• Given exercise
Reproduce every line of the data below character for character, changing nothing.

(Records from a collection)
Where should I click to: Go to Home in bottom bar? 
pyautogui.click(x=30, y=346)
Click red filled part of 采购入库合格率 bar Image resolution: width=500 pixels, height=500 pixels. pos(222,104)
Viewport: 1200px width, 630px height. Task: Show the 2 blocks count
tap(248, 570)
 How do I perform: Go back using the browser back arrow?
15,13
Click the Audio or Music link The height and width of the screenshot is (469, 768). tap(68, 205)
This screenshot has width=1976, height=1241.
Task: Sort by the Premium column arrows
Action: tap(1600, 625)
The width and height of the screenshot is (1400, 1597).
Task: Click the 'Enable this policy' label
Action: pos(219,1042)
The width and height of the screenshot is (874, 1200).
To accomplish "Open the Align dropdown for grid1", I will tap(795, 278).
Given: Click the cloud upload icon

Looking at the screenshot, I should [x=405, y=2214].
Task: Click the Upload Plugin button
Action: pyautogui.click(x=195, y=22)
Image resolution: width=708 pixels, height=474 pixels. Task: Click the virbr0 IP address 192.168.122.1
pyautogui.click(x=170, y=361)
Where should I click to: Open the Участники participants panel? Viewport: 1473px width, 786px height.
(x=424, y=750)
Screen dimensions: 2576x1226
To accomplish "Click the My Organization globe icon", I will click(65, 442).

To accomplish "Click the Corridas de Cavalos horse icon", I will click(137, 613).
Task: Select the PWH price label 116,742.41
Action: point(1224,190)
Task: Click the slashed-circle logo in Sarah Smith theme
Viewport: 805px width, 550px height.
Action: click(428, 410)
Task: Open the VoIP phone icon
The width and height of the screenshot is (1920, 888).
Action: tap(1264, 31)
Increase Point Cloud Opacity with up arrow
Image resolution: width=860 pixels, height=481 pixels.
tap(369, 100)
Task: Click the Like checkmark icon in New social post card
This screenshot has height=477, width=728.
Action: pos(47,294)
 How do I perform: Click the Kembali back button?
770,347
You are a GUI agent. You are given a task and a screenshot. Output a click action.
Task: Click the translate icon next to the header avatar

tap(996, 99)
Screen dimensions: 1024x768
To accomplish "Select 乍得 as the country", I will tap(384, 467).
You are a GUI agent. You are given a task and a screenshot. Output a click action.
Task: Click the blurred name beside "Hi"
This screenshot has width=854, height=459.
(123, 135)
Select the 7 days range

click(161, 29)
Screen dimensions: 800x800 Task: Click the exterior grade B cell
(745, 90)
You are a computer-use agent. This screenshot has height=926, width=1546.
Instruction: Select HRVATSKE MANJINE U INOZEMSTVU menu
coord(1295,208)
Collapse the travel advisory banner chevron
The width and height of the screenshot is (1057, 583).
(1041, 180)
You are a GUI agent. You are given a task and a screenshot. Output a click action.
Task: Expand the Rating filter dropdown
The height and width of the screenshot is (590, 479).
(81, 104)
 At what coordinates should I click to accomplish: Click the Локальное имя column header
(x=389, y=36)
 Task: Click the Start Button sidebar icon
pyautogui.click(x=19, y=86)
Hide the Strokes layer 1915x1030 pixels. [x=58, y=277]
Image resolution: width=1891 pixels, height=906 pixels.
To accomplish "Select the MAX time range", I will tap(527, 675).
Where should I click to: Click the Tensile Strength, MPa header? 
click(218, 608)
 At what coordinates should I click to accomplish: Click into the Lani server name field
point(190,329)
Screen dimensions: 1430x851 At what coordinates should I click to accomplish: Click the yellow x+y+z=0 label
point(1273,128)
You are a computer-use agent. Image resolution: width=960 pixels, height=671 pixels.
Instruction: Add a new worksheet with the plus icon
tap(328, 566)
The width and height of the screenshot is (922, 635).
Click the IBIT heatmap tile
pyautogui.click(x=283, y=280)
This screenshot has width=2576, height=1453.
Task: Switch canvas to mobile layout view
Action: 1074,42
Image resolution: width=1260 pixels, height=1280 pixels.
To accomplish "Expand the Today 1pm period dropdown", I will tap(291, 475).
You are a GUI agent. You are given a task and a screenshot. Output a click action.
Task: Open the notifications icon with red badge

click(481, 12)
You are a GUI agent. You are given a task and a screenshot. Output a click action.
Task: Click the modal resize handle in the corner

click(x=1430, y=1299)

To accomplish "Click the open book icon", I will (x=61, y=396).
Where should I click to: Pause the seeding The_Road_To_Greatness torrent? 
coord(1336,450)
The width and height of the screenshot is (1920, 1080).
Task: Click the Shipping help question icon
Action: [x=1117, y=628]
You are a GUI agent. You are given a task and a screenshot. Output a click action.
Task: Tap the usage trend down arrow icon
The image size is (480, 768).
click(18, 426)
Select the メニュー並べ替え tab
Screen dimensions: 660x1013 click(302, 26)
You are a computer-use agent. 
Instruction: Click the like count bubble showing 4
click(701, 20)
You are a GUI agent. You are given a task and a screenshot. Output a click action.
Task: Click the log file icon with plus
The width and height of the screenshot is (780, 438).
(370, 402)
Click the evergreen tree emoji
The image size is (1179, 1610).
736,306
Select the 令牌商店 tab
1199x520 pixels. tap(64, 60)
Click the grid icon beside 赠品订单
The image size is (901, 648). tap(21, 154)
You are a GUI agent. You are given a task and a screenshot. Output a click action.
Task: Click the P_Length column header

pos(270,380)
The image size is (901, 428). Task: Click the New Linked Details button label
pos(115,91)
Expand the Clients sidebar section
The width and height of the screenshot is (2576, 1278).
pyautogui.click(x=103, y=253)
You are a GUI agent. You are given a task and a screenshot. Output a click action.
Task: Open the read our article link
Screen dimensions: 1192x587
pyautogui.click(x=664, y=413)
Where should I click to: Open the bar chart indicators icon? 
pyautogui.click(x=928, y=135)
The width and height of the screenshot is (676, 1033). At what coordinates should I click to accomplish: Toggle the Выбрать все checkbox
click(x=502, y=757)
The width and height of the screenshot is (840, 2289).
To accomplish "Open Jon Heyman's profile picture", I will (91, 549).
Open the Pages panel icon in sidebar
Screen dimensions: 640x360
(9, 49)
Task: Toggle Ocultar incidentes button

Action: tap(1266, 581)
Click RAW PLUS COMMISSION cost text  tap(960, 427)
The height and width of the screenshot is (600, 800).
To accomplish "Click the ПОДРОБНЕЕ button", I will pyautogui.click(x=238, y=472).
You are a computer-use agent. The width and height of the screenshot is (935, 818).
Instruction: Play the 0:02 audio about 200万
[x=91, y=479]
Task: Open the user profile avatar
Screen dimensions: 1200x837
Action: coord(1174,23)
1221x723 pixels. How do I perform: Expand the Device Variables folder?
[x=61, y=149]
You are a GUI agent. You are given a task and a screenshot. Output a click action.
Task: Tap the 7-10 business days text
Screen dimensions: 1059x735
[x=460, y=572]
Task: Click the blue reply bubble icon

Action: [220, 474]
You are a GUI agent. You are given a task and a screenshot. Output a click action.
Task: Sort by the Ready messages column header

• Solved problem
Where should I click to: Go to Home in bottom bar? 
pyautogui.click(x=30, y=346)
Click red filled part of 采购入库合格率 bar Image resolution: width=500 pixels, height=500 pixels. pos(222,104)
Viewport: 1200px width, 630px height. Task: Show the 2 blocks count
tap(248, 570)
 How do I perform: Go back using the browser back arrow?
15,13
Click the Audio or Music link The height and width of the screenshot is (469, 768). tap(68, 205)
This screenshot has width=1976, height=1241.
Task: Sort by the Premium column arrows
Action: tap(1600, 625)
The width and height of the screenshot is (1400, 1597).
Task: Click the 'Enable this policy' label
Action: pos(219,1042)
The width and height of the screenshot is (874, 1200).
To accomplish "Open the Align dropdown for grid1", I will tap(795, 278).
Given: Click the cloud upload icon

Looking at the screenshot, I should [x=405, y=2214].
Task: Click the Upload Plugin button
Action: pyautogui.click(x=195, y=22)
Image resolution: width=708 pixels, height=474 pixels. Task: Click the virbr0 IP address 192.168.122.1
pyautogui.click(x=170, y=361)
Where should I click to: Open the Участники participants panel? Viewport: 1473px width, 786px height.
(x=424, y=750)
Screen dimensions: 2576x1226
To accomplish "Click the My Organization globe icon", I will click(65, 442).

To accomplish "Click the Corridas de Cavalos horse icon", I will click(137, 613).
Task: Select the PWH price label 116,742.41
Action: point(1224,190)
Task: Click the slashed-circle logo in Sarah Smith theme
Viewport: 805px width, 550px height.
Action: click(428, 410)
Task: Open the VoIP phone icon
The width and height of the screenshot is (1920, 888).
Action: tap(1264, 31)
Increase Point Cloud Opacity with up arrow
Image resolution: width=860 pixels, height=481 pixels.
tap(369, 100)
Task: Click the Like checkmark icon in New social post card
This screenshot has height=477, width=728.
Action: pos(47,294)
 How do I perform: Click the Kembali back button?
770,347
You are a GUI agent. You are given a task and a screenshot. Output a click action.
Task: Click the translate icon next to the header avatar

tap(996, 99)
Screen dimensions: 1024x768
To accomplish "Select 乍得 as the country", I will tap(384, 467).
You are a GUI agent. You are given a task and a screenshot. Output a click action.
Task: Click the blurred name beside "Hi"
This screenshot has width=854, height=459.
(123, 135)
Select the 7 days range

click(161, 29)
Screen dimensions: 800x800 Task: Click the exterior grade B cell
(745, 90)
You are a computer-use agent. This screenshot has height=926, width=1546.
Instruction: Select HRVATSKE MANJINE U INOZEMSTVU menu
coord(1295,208)
Collapse the travel advisory banner chevron
The width and height of the screenshot is (1057, 583).
(1041, 180)
You are a GUI agent. You are given a task and a screenshot. Output a click action.
Task: Expand the Rating filter dropdown
The height and width of the screenshot is (590, 479).
(81, 104)
 At what coordinates should I click to accomplish: Click the Локальное имя column header
(x=389, y=36)
 Task: Click the Start Button sidebar icon
pyautogui.click(x=19, y=86)
Hide the Strokes layer 1915x1030 pixels. [x=58, y=277]
Image resolution: width=1891 pixels, height=906 pixels.
To accomplish "Select the MAX time range", I will tap(527, 675).
Where should I click to: Click the Tensile Strength, MPa header? 
click(218, 608)
 At what coordinates should I click to accomplish: Click into the Lani server name field
point(190,329)
Screen dimensions: 1430x851 At what coordinates should I click to accomplish: Click the yellow x+y+z=0 label
point(1273,128)
You are a computer-use agent. Image resolution: width=960 pixels, height=671 pixels.
Instruction: Add a new worksheet with the plus icon
tap(328, 566)
The width and height of the screenshot is (922, 635).
Click the IBIT heatmap tile
pyautogui.click(x=283, y=280)
This screenshot has width=2576, height=1453.
Task: Switch canvas to mobile layout view
Action: 1074,42
Image resolution: width=1260 pixels, height=1280 pixels.
To accomplish "Expand the Today 1pm period dropdown", I will tap(291, 475).
You are a GUI agent. You are given a task and a screenshot. Output a click action.
Task: Open the notifications icon with red badge

click(481, 12)
You are a GUI agent. You are given a task and a screenshot. Output a click action.
Task: Click the modal resize handle in the corner

click(x=1430, y=1299)

To accomplish "Click the open book icon", I will (x=61, y=396).
Where should I click to: Pause the seeding The_Road_To_Greatness torrent? 
coord(1336,450)
The width and height of the screenshot is (1920, 1080).
Task: Click the Shipping help question icon
Action: [x=1117, y=628]
You are a GUI agent. You are given a task and a screenshot. Output a click action.
Task: Tap the usage trend down arrow icon
The image size is (480, 768).
click(18, 426)
Select the メニュー並べ替え tab
Screen dimensions: 660x1013 click(302, 26)
You are a computer-use agent. 
Instruction: Click the like count bubble showing 4
click(701, 20)
You are a GUI agent. You are given a task and a screenshot. Output a click action.
Task: Click the log file icon with plus
The width and height of the screenshot is (780, 438).
(370, 402)
Click the evergreen tree emoji
The image size is (1179, 1610).
736,306
Select the 令牌商店 tab
1199x520 pixels. tap(64, 60)
Click the grid icon beside 赠品订单
The image size is (901, 648). tap(21, 154)
You are a GUI agent. You are given a task and a screenshot. Output a click action.
Task: Click the P_Length column header

pos(270,380)
The image size is (901, 428). Task: Click the New Linked Details button label
pos(115,91)
Expand the Clients sidebar section
The width and height of the screenshot is (2576, 1278).
pyautogui.click(x=103, y=253)
You are a GUI agent. You are given a task and a screenshot. Output a click action.
Task: Open the read our article link
Screen dimensions: 1192x587
pyautogui.click(x=664, y=413)
Where should I click to: Open the bar chart indicators icon? 
pyautogui.click(x=928, y=135)
The width and height of the screenshot is (676, 1033). At what coordinates should I click to accomplish: Toggle the Выбрать все checkbox
click(x=502, y=757)
The width and height of the screenshot is (840, 2289).
To accomplish "Open Jon Heyman's profile picture", I will (91, 549).
Open the Pages panel icon in sidebar
Screen dimensions: 640x360
(9, 49)
Task: Toggle Ocultar incidentes button

Action: tap(1266, 581)
Click RAW PLUS COMMISSION cost text  tap(960, 427)
The height and width of the screenshot is (600, 800).
To accomplish "Click the ПОДРОБНЕЕ button", I will pyautogui.click(x=238, y=472).
You are a computer-use agent. The width and height of the screenshot is (935, 818).
Instruction: Play the 0:02 audio about 200万
[x=91, y=479]
Task: Open the user profile avatar
Screen dimensions: 1200x837
Action: coord(1174,23)
1221x723 pixels. How do I perform: Expand the Device Variables folder?
[x=61, y=149]
You are a GUI agent. You are given a task and a screenshot. Output a click action.
Task: Tap the 7-10 business days text
Screen dimensions: 1059x735
[x=460, y=572]
Task: Click the blue reply bubble icon

Action: [220, 474]
You are a GUI agent. You are given a task and a screenshot. Output a click action.
Task: Sort by the Ready messages column header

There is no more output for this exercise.